▸ Exercise aim: After locating the line with "Click Title #05732541696093823 details text" in the entries below, set down exactly that line and each one after it to the end, skipping pictures.

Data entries
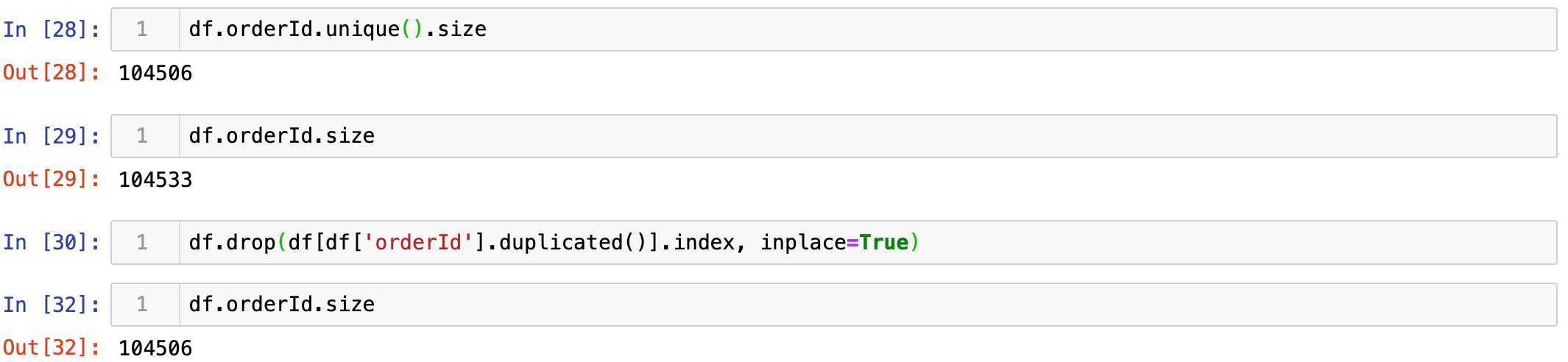This screenshot has width=1568, height=362.
Task: Focus the df.drop duplicated code cell
Action: pyautogui.click(x=1178, y=243)
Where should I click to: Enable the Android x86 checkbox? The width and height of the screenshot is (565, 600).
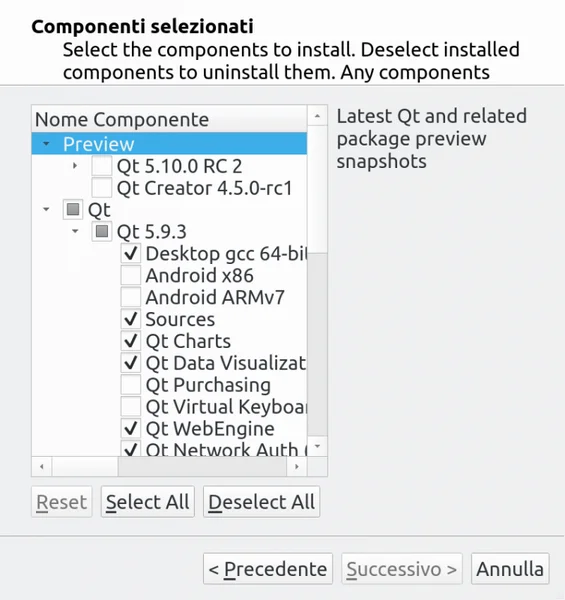[131, 275]
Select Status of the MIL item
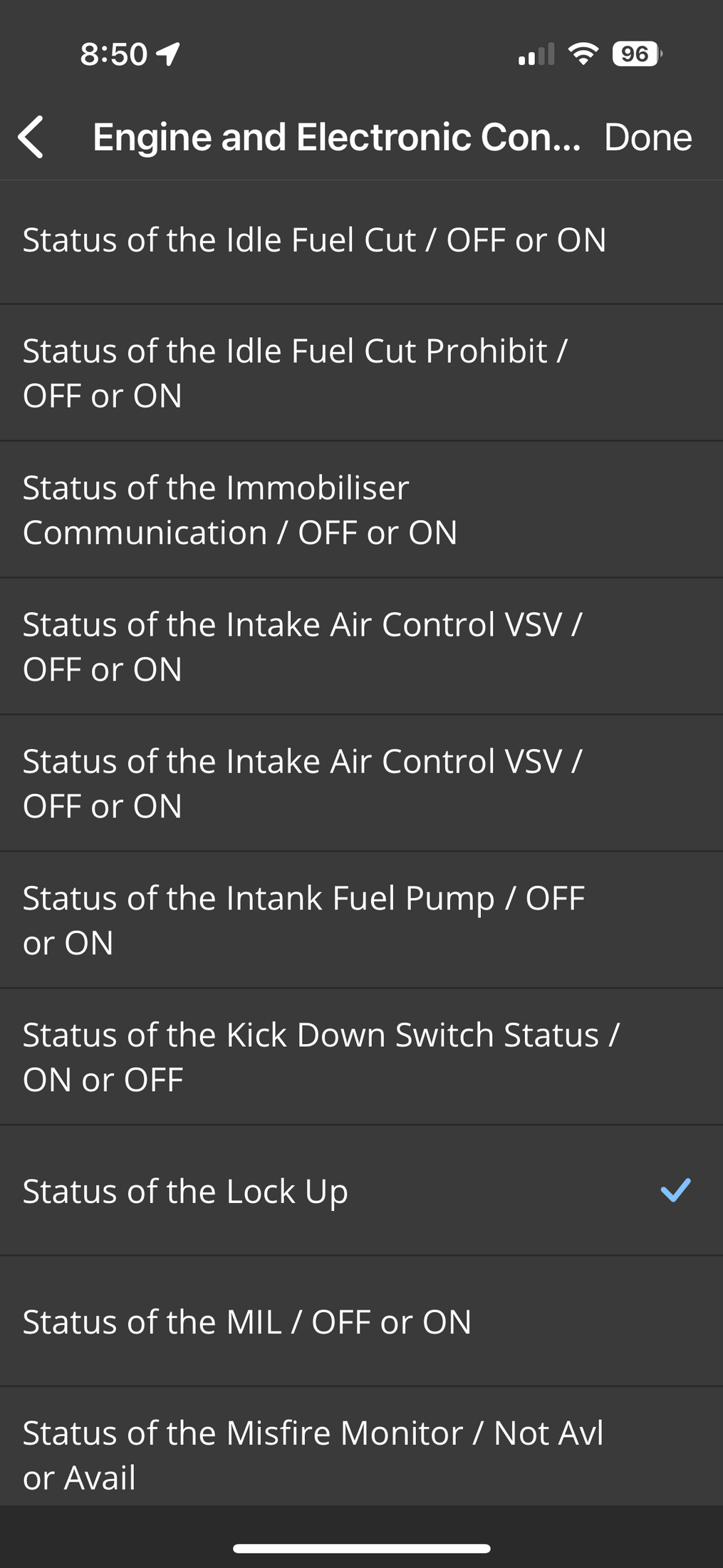723x1568 pixels. point(361,1321)
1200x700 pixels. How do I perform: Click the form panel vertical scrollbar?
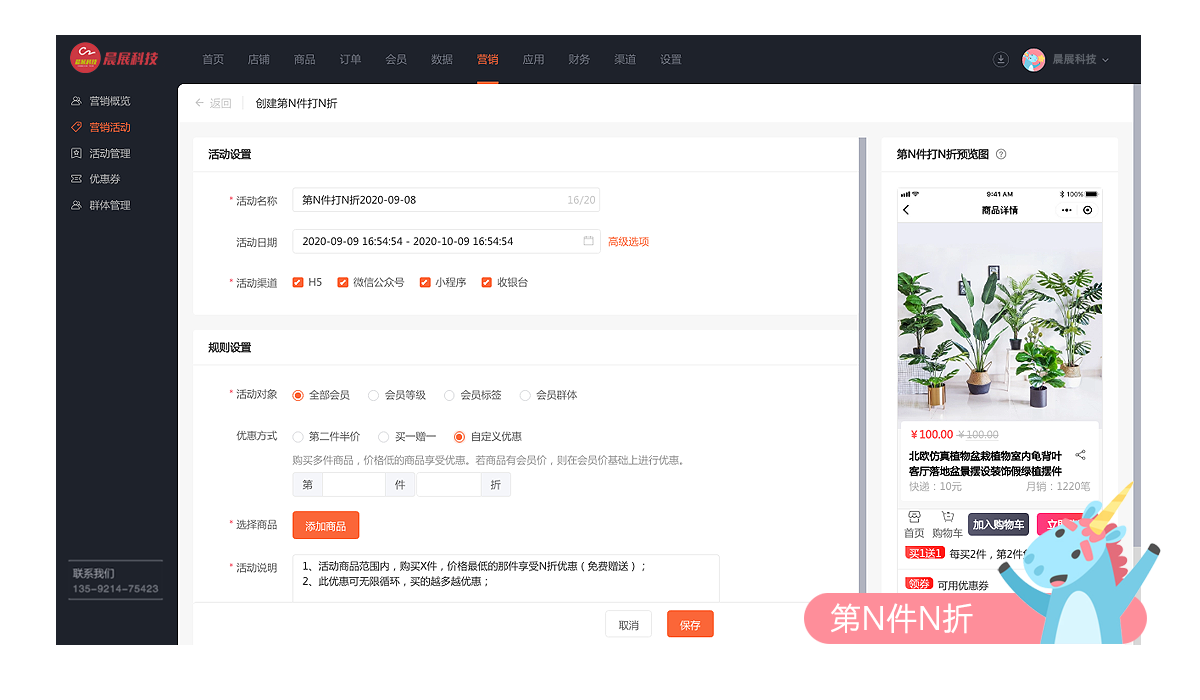[x=862, y=370]
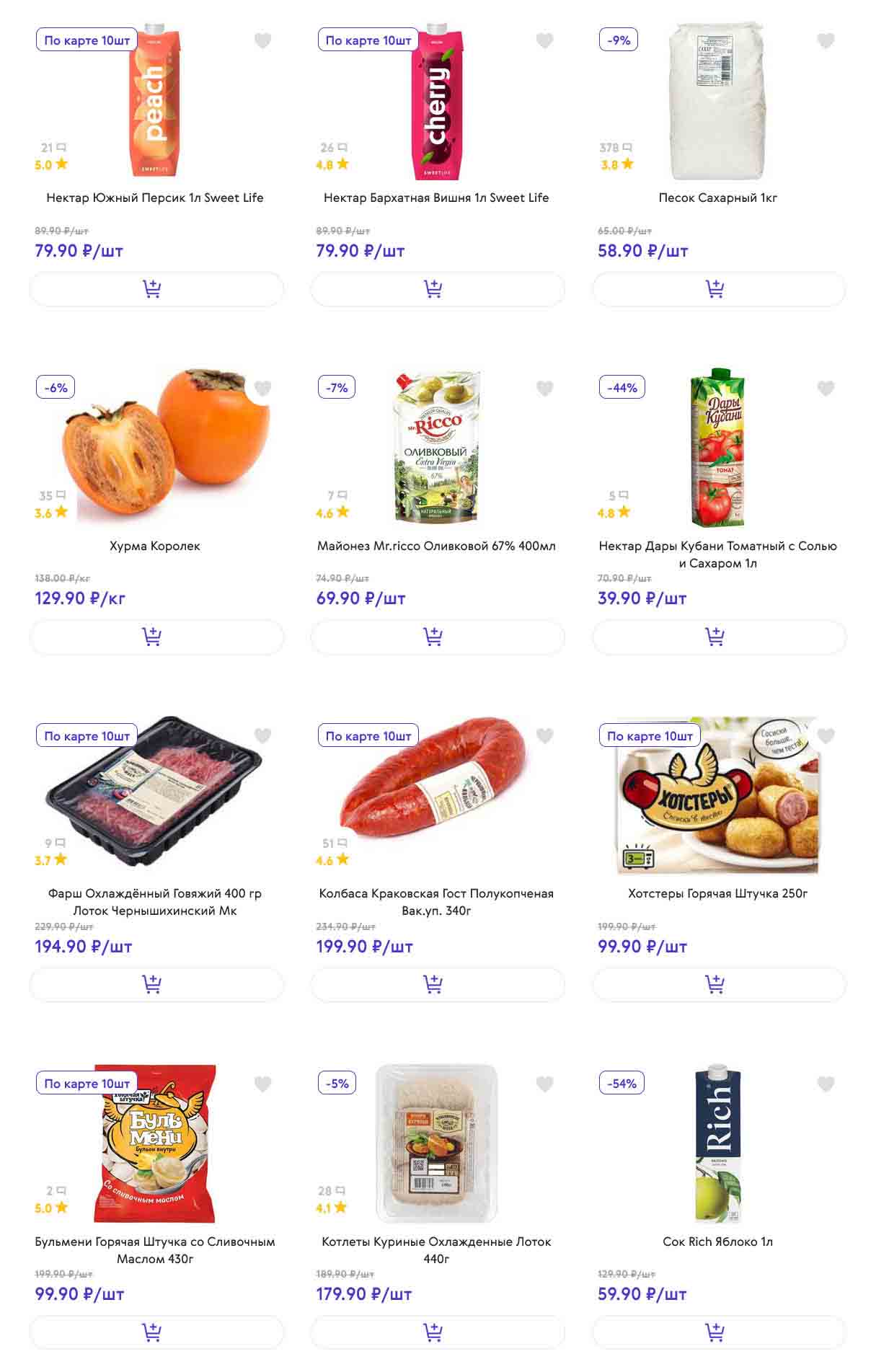Screen dimensions: 889x1372
Task: Favorite the Нектар Бархатная Вишня heart
Action: click(x=544, y=41)
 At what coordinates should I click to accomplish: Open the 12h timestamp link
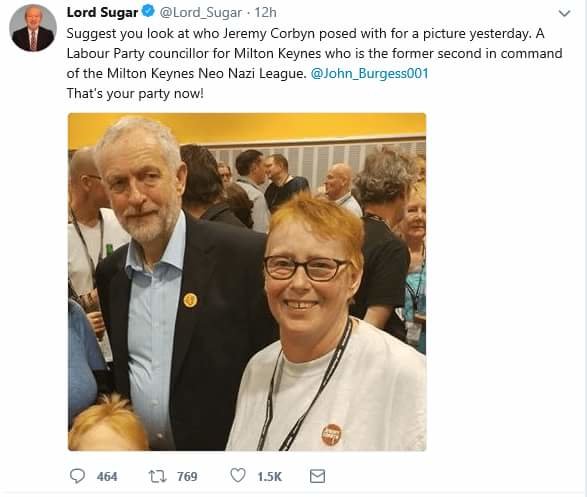pos(266,13)
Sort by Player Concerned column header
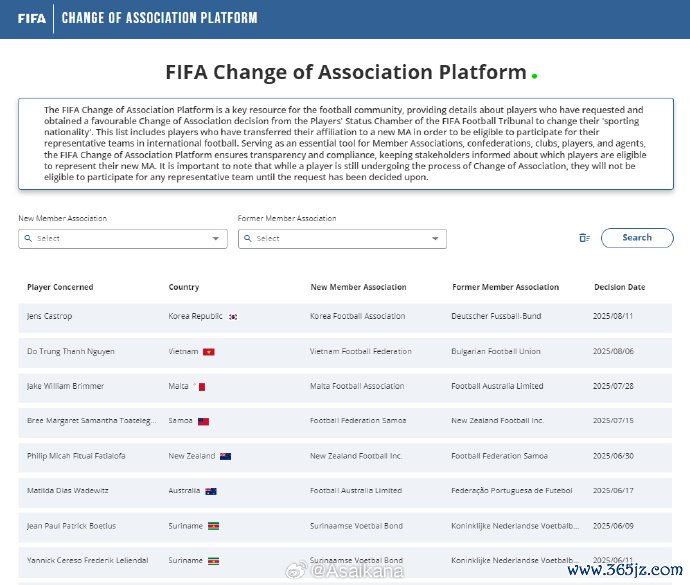 60,287
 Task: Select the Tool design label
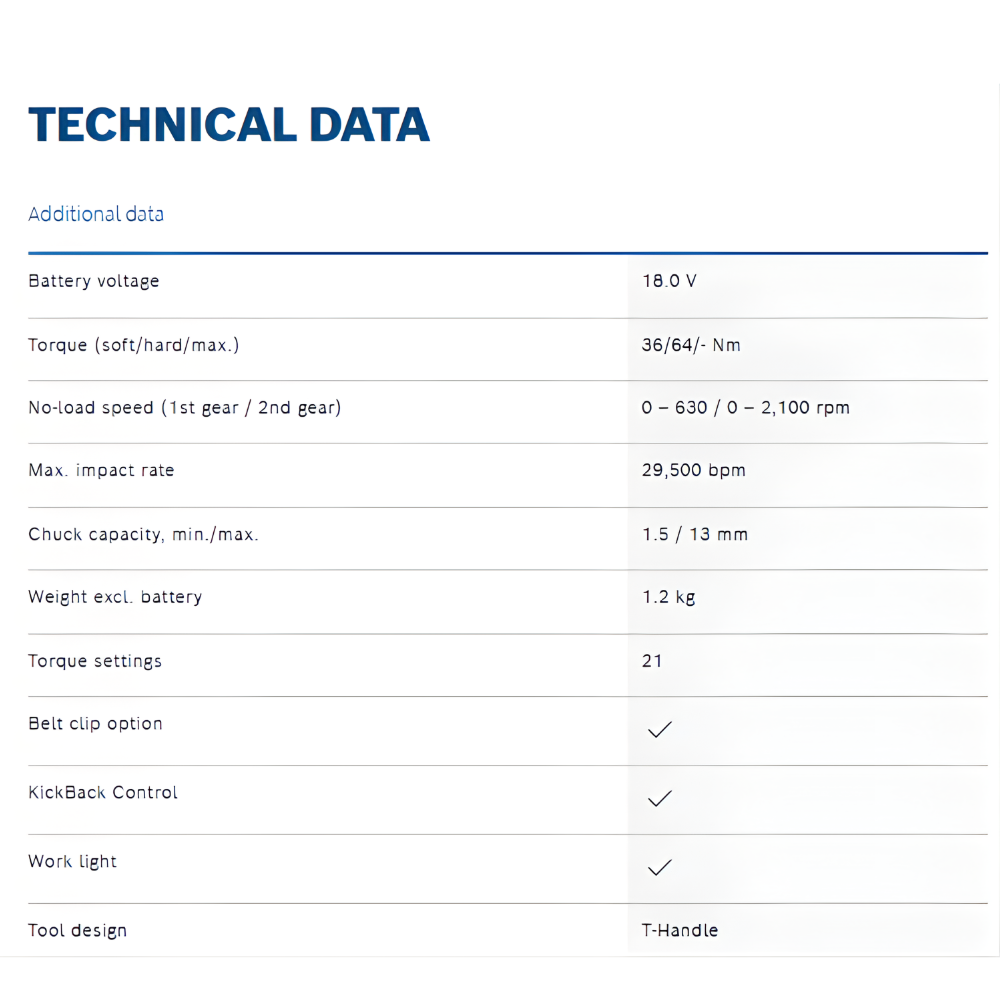pos(78,930)
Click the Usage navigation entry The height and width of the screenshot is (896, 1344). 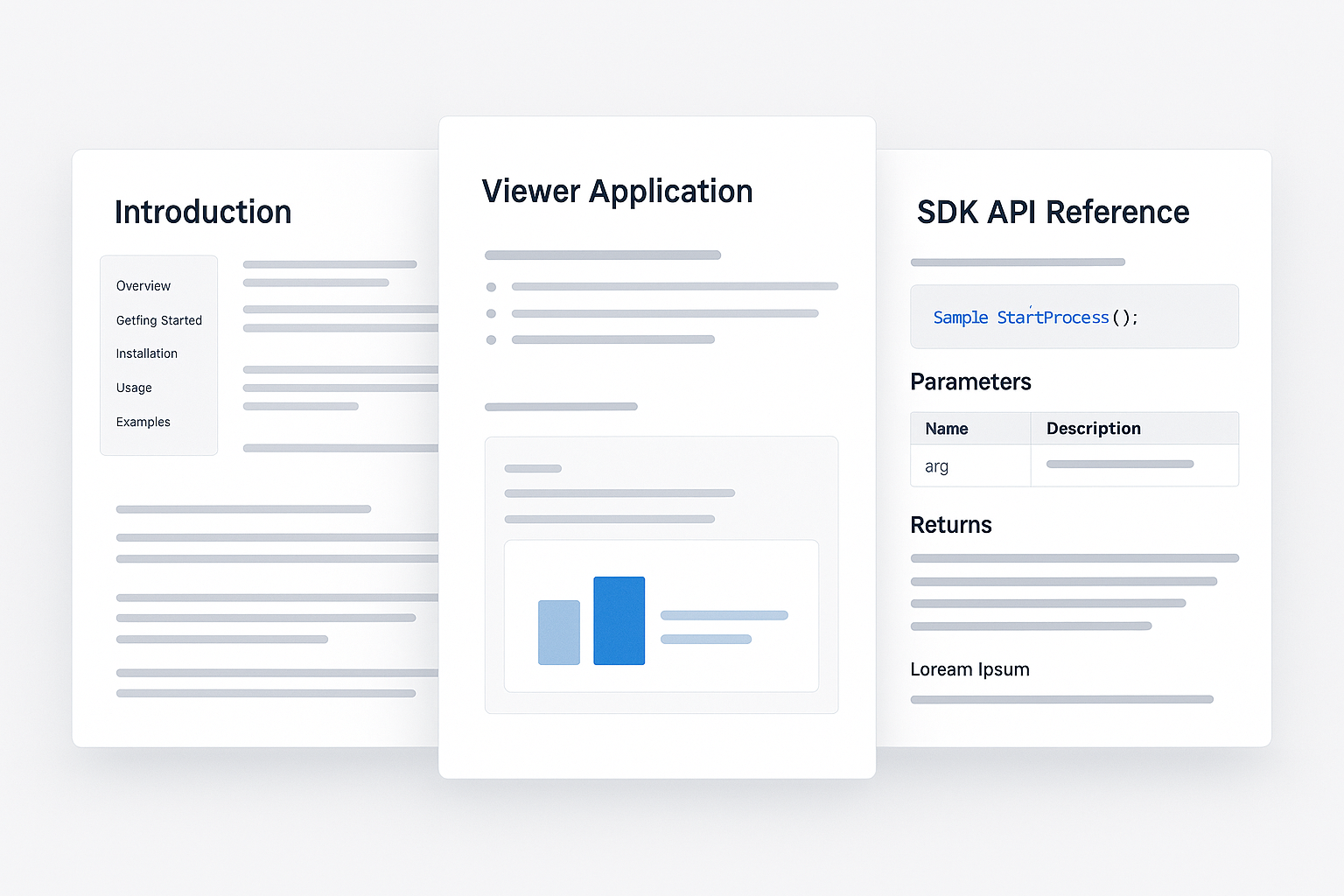134,388
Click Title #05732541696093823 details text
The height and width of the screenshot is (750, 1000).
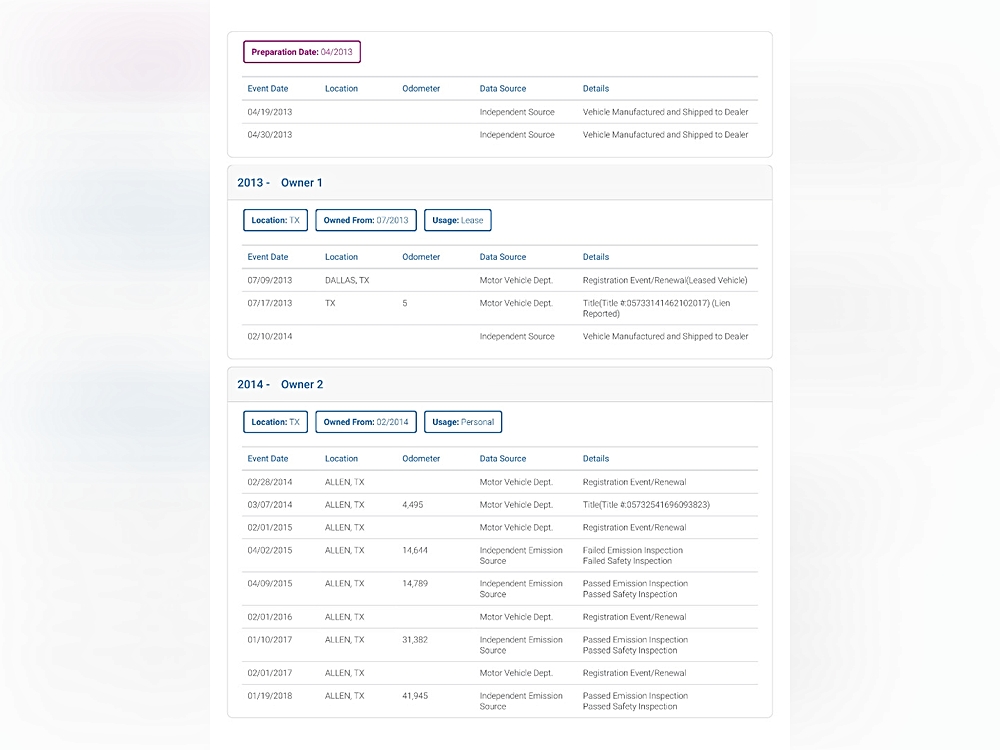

▸ Written reply:
Click Title #05732541696093823 details text
The height and width of the screenshot is (750, 1000).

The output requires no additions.